Dyspraxia diagnosis – You see symptoms of dyspraxia; what-next?
Once you see symptoms of dyspraxia in your child, understanding where to get a formal dyspraxia diagnosis what one can do as a parent can be challenging. Getting basic information is preliminary to start the process of helping your child. As a parent, one must first understand and accept that a child cannot outgrow dyspraxia, but there are ways to manage their problems. One can start by learning all they can about dyspraxia and note the specific signs that their child shows while taking in the input from the child’s teacher at school. Observe the child’s muscle strength, grip, balance, flexibility, manner of walking, skipping ability, and other skills and patterns having to do with movement. Pay attention to their visual and spatial skills, hand gestures, and similar areas of development. If you suspect the presence of dyspraxia in your child, take your child for a formal dyspraxia diagnosis from a professional to understand your child’s needs.

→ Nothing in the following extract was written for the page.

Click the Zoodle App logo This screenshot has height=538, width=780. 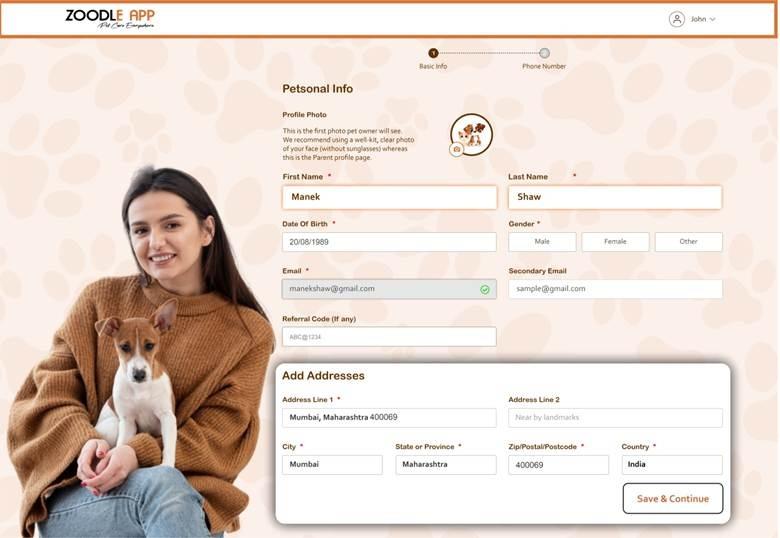(110, 19)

The professional will require certain specific information from you as a parent. They will need your child’s entire, detailed medical history, including questions about their birth; general developmental milestones like when the child first started walking or crawling. They will also ask about your child’s overall health and your concerns regarding what you’ve observed.

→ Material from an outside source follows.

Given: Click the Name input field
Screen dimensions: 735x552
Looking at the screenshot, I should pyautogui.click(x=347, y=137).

It is imperative to get a dyspraxia diagnosis to understand the child’s problem better, and a successful dyspraxia diagnosis allows one to get the appropriate treatment and support for their child.
Besides, with a correct dyspraxia diagnosis, stress due to uncertainty is also reduced. Even though you may suspect dyspraxia as early as in the pre-school years, a definite dyspraxia diagnosis is usually only made after a child is four or five years of age. In collaboration with an occupational therapist, a professional usually diagnoses dyspraxia by the exclusion process (ruling out other possibilities causing coordination difficulties).

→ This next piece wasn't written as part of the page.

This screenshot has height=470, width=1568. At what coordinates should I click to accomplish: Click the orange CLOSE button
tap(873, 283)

Motor ABC is commonly used for assessment, which tests a child’s fine motor skills (drawing, writing within the lines, etc.) and gross motor skills (jumping, moving around, balancing, etc.).
The professional will also assess your child’s performance by comparing their resultant score with the average scores for that age group. Then, they will prepare a full-fledged report on your child’s condition and specify the areas they require help in. It can be done only by professionals after thoroughly examining the child’s issues. Once formally diagnosed, it is essential to get started with the treatment as soon as possible.